### GIVEN REQUEST
Convert the entries from the line with "Where should I click to: Split" up to and including the line with "click(x=48, y=85)" into a Markdown table with two columns, Row and Line, skipping any blank lines.

==== AVAILABLE DATA

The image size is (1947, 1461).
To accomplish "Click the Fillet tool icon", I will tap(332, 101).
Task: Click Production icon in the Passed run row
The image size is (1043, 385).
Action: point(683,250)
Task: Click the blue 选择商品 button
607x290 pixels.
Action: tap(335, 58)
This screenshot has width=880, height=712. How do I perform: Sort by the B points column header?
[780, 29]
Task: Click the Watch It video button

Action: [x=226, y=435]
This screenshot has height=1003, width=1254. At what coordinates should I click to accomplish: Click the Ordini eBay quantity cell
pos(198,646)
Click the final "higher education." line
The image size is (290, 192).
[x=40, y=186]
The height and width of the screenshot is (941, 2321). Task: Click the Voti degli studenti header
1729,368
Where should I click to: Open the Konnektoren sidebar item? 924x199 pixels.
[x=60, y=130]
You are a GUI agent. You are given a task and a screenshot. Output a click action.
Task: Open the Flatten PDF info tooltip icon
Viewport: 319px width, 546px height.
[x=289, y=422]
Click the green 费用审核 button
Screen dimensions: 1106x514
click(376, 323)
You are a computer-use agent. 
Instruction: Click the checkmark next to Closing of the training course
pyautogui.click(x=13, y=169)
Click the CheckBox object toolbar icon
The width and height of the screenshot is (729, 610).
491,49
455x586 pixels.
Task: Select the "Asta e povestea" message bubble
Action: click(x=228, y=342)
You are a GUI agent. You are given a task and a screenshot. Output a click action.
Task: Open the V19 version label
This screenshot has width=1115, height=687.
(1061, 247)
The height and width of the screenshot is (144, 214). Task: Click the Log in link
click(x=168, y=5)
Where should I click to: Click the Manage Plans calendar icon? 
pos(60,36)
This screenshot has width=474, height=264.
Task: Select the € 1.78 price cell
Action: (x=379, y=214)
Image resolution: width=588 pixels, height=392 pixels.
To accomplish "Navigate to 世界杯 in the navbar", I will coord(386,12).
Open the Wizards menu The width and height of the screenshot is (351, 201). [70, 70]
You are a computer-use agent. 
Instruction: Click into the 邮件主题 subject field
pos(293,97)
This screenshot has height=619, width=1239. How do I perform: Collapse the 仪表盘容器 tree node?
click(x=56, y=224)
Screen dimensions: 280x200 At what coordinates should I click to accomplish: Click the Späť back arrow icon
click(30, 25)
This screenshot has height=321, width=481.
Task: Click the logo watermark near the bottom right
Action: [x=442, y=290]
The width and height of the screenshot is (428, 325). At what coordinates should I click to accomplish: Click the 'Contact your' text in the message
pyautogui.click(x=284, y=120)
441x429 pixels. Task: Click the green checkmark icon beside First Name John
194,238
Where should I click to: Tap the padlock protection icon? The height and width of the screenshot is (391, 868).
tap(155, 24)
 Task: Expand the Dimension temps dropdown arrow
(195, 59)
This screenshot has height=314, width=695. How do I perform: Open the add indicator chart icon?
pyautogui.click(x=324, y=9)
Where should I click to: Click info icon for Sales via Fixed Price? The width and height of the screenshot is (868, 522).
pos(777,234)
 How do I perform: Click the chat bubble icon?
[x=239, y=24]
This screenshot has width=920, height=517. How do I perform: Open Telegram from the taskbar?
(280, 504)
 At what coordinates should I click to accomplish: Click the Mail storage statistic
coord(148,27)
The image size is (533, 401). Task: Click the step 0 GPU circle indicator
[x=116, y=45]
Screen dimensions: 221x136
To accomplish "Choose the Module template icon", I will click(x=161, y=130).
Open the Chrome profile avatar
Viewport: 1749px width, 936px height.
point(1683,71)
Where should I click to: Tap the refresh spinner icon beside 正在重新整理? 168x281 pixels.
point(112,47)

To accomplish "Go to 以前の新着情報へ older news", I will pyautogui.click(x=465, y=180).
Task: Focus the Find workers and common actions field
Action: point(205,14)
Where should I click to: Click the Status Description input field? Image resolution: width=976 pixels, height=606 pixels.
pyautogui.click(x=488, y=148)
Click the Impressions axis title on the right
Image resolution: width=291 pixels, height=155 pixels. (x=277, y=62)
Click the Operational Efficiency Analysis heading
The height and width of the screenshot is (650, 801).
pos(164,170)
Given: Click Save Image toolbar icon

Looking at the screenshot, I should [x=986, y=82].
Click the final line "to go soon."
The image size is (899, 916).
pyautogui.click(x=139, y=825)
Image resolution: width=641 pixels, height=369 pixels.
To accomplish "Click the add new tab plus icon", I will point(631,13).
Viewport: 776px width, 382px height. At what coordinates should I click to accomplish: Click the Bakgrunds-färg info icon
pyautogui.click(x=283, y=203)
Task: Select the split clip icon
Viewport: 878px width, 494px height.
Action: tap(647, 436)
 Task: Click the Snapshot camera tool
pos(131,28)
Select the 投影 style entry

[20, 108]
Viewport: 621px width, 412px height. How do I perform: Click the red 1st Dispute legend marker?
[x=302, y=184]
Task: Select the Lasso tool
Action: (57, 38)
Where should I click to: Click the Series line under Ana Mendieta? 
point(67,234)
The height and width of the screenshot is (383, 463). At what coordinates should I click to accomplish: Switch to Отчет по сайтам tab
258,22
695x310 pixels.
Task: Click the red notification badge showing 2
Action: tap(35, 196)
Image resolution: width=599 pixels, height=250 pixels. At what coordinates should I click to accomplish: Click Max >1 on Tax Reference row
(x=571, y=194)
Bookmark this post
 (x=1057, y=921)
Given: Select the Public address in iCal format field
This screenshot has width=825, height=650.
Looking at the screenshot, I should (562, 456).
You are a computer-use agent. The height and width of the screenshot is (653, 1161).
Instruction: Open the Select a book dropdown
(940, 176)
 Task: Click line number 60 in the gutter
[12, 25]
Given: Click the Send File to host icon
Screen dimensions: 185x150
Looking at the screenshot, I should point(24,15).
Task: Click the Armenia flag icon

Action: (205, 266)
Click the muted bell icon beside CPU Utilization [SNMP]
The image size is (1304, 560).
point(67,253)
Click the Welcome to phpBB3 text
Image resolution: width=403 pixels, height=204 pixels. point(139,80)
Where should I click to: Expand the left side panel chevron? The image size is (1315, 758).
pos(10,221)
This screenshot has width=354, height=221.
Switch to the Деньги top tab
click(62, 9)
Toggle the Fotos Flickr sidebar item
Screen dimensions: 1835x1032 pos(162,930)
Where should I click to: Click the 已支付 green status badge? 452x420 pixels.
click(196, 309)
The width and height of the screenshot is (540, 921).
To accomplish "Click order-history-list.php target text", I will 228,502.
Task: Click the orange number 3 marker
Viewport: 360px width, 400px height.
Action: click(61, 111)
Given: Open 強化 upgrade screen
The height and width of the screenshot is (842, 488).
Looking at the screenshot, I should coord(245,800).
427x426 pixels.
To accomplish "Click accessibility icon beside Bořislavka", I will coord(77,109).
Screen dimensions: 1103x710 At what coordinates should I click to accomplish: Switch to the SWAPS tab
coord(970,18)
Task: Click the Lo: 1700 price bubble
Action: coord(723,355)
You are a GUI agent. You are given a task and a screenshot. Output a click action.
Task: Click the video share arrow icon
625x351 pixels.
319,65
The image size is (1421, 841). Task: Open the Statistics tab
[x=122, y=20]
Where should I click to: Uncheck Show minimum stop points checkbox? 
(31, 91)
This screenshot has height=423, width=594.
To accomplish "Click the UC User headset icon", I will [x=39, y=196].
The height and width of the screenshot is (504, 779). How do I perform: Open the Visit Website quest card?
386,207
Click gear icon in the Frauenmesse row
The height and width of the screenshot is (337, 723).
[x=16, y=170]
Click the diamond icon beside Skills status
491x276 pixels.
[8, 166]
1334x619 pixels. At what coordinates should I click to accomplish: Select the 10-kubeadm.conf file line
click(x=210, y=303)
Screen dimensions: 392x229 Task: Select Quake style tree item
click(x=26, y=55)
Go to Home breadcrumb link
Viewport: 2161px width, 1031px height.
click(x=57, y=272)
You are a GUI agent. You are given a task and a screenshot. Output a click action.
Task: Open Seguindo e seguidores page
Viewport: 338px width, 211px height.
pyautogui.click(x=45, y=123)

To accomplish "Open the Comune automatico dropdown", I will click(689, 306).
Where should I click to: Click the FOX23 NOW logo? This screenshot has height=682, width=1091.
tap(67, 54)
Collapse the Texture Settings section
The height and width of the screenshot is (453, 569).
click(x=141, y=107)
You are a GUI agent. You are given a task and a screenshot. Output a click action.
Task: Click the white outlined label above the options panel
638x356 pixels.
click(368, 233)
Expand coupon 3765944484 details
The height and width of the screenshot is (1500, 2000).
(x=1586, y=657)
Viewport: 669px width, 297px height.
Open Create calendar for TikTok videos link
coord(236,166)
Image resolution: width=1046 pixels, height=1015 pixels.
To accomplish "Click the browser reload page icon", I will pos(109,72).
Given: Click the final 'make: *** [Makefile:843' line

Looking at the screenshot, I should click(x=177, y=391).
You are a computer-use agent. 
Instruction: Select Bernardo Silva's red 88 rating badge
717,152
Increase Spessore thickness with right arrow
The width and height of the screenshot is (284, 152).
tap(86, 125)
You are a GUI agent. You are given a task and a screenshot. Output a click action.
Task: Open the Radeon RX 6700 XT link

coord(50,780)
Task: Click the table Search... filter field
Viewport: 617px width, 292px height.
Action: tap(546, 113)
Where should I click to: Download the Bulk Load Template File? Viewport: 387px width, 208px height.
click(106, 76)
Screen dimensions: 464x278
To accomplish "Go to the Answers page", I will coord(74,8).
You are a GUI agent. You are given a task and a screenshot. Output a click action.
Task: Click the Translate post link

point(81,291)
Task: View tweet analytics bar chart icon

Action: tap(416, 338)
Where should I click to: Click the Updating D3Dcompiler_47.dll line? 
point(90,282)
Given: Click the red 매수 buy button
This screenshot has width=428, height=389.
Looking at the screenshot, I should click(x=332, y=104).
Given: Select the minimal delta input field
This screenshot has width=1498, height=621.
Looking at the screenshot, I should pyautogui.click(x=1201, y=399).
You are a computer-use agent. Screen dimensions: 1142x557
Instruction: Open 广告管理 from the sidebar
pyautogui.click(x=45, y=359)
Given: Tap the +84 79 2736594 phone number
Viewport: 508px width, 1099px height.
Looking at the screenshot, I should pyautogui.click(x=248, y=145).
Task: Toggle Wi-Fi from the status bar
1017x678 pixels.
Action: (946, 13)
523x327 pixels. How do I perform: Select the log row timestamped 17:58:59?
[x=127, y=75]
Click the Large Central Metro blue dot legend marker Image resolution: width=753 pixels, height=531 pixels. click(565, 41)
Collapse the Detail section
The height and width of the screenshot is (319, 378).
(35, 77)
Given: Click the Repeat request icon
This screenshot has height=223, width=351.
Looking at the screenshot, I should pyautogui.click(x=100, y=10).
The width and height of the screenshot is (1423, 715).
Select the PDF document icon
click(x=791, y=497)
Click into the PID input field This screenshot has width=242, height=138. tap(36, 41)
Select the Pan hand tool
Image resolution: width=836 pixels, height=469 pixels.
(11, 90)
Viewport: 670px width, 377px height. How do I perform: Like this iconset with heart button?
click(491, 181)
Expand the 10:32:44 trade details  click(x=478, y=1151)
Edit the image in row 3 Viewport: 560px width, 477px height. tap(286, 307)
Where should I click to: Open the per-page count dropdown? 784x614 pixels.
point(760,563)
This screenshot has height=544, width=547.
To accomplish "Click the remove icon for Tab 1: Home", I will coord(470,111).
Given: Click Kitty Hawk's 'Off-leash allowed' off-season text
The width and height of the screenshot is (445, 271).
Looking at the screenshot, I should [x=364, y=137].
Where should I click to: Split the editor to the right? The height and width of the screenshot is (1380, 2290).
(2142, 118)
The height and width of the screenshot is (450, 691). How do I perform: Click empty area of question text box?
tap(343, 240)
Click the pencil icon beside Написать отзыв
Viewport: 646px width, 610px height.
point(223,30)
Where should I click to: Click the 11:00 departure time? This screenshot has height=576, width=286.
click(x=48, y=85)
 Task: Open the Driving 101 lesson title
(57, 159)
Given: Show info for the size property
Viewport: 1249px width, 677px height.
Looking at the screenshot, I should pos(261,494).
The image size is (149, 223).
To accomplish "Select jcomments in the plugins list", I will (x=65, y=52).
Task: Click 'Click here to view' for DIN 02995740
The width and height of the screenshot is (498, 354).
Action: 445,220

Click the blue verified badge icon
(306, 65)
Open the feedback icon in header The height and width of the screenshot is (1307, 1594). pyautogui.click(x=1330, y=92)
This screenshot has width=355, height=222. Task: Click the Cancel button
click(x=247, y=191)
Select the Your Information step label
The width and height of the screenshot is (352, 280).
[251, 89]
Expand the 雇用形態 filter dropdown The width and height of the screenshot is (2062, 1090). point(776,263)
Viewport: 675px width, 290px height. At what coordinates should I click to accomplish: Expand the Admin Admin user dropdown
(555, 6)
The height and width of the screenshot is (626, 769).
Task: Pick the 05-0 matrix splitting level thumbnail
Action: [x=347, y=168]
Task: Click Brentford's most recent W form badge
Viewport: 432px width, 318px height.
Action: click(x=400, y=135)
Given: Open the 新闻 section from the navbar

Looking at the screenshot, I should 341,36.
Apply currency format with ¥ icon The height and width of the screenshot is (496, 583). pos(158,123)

========

### RESPONSE TO THE EXERCISE
| Row | Line |
|---|---|
| 1 | Where should I click to: Split the editor to the right? The height and width of the screenshot is (1380, 2290). |
| 2 | (2142, 118) |
| 3 | The height and width of the screenshot is (450, 691). How do I perform: Click empty area of question text box? |
| 4 | tap(343, 240) |
| 5 | Click the pencil icon beside Написать отзыв |
| 6 | Viewport: 646px width, 610px height. |
| 7 | point(223,30) |
| 8 | Where should I click to: Click the 11:00 departure time? This screenshot has height=576, width=286. |
| 9 | click(x=48, y=85) |